(6 May) I have a new blog post at the UEA 3S Blog [now defunct: 19-Jan-2021]: ‘Metaphors: taking responsibility for our choices’ in which I reflect on the power and hazards of crafting metaphors in environmental science.
A few weeks ago at the launch event of the York Environmental Sustainability Institute (YESI) I heard Johann Rockström, champion of the idea of planetary boundaries, give one of his whirlwind talks about the state of the planet and how he saw the challenges ahead. In his talk he used a striking metaphor which I had not heard before: ‘the Earth System is presenting us with invoices which will have to be paid.’
I was particularly tuned-in to metaphors because in my talk the following day I was going to draw attention to the centrality of metaphor in how environmental science is framed and communicated. So I began to make a note of some of the other metaphors Rockström used in his 45 minute talk. Here are some of them: ‘Mother Earth’; ‘Spaceship Earth’; ‘under the hood of the Earth System’; ‘hit the ceiling of the hard-wired Earth System processes’; ‘humanity has reached the saturation point’; ‘tipping points in the Earth System’; ‘Earth System using its palette of biomes and systems’; ‘Earth System starting its engine of positive feedbacks’; ‘the planetary ceiling and the social floor’.
Metaphors are the very necessary ways we use language to represent the unfamiliar in terms of the familiar. This is as true for scientists as for anyone else. But metaphors are of course only suggestive. They are figurative, not literal. Metaphors abandon the pretence that we can describe things as ‘they truly are’ from a God’s-eye point of view. Rather, they concede that we can only see the world around us and inside us from a human-eye view. Consequently, metaphors are never innocent. They are ‘performative’; they powerfully influence our interpretations of reality. As metaphors circulate around our cultural worlds they exercise huge influence on how we imagine reality to be structured and they condition how we might respond to that imagined reality.
This is as true of our understanding of the planet as it is of our own bodies. Is the Earth a spaceship to be steered (by us?) on a journey, an Earth mother with whom we must bond or, as in the case of planetary boundaries, a dashboard with dials to be managed so that the indicators are kept out of the red zone? Rockström used all three of these metaphors in his talk, presumably as a means of communicating his ideas in an engaging way.

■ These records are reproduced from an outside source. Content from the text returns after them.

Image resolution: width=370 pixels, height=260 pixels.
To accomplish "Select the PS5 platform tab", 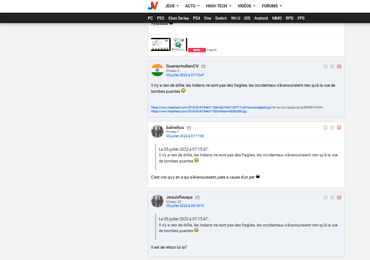I will click(x=161, y=18).
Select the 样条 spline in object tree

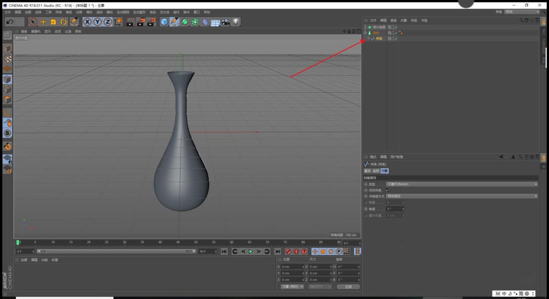(x=379, y=38)
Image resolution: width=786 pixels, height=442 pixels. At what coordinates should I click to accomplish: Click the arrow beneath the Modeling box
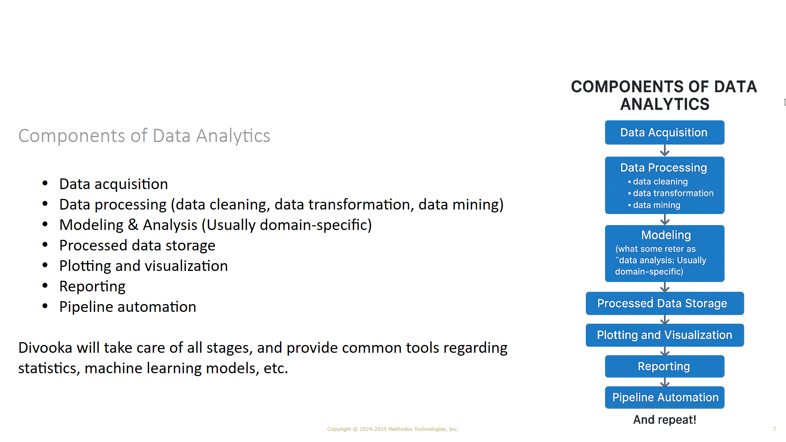(665, 287)
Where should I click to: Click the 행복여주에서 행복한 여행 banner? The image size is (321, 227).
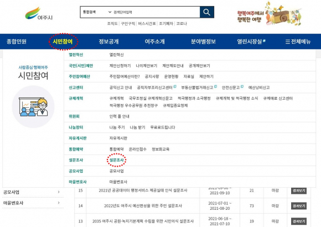pyautogui.click(x=269, y=13)
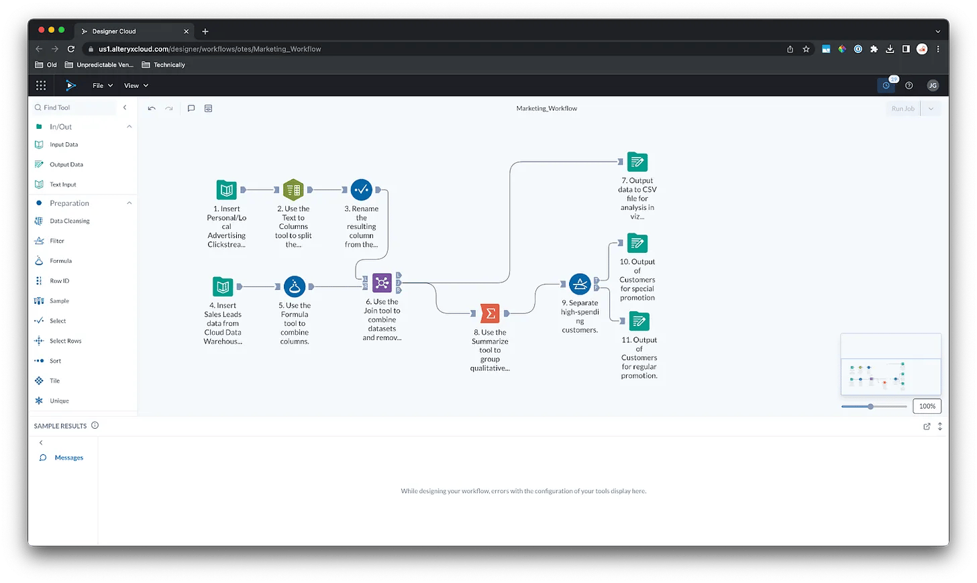The image size is (977, 583).
Task: Select the Filter tool in the palette
Action: coord(56,240)
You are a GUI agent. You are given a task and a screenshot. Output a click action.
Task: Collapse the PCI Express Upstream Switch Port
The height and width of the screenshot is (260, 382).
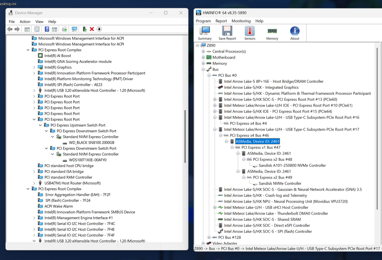click(40, 125)
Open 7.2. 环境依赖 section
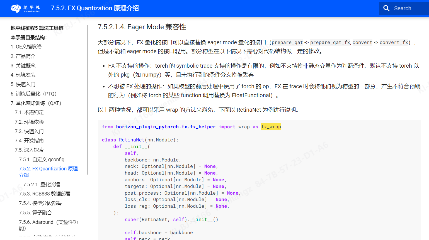 coord(29,122)
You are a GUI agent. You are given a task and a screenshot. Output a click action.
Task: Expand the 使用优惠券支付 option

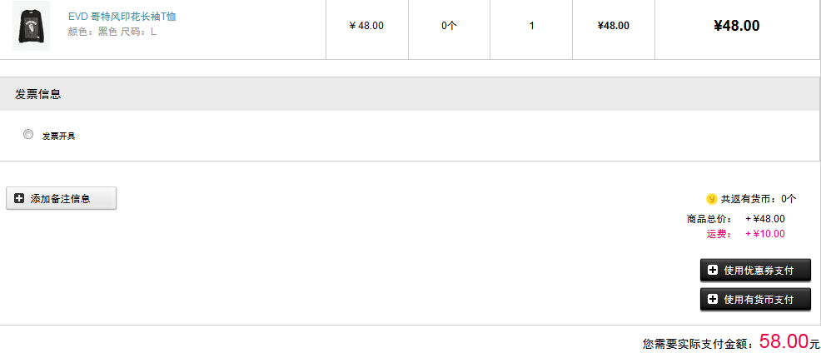pos(755,271)
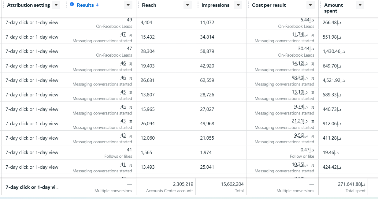Viewport: 378px width, 199px height.
Task: Expand the Cost per result dropdown
Action: coord(310,5)
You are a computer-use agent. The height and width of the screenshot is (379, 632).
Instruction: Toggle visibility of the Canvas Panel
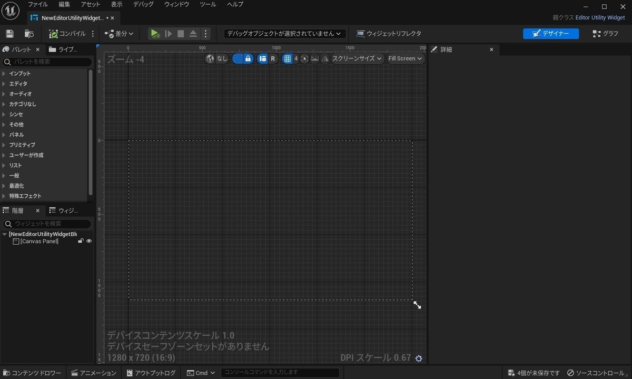[x=88, y=241]
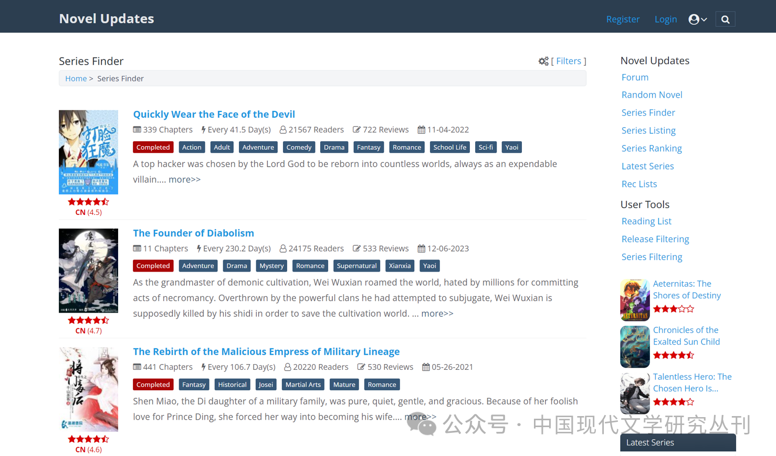Image resolution: width=776 pixels, height=456 pixels.
Task: Go to Home breadcrumb
Action: click(x=76, y=78)
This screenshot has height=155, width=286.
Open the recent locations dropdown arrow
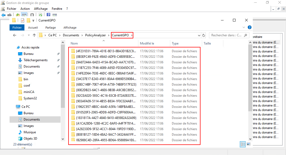point(28,35)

But we need to choose our metaphors carefully, as Brendon Larsen has beautifully shown in his book Metaphors for Environmental Sustainability: Re-defining our Relationship with Nature. Larson shows, for example, how the metaphor of bar-coding for representing the identification of species according to their DNA, contributes to a commodification of human relationships with animals. And how the metaphor of the selfish gene changes the way we think about human self-image and ethical behaviour. Metaphors cannot be discovered, only chosen. And we need to be careful with our choices – and take responsibility for the consequences.
The introduction of the metaphor of tipping points into climate science is a good example of this. First used in a climate science paper in 2005, the tipping point metaphor has re-shaped not just how climate change is communicated – by politicians, campaigners, journalists and artists – but it has re-defined some of the objectives and funding priorities of climate science. There are funded research programmes dedicated to understanding tipping points in the Earth System. There are new methods being developed to try and offer early warnings of climate tipping points.
One can argue of course that these are highly creative and potentially fruitful lines of scientific inquiry – but we should not mistake metaphor for reality. Richard Dawkins’ choice of metaphor in 1976 for the human gene – as selfish – has had profound consequences for many areas of intellectual thought and public discourse (as Larsen again shows). We need to think carefully about our choice of metaphor and sometimes be willing to change them.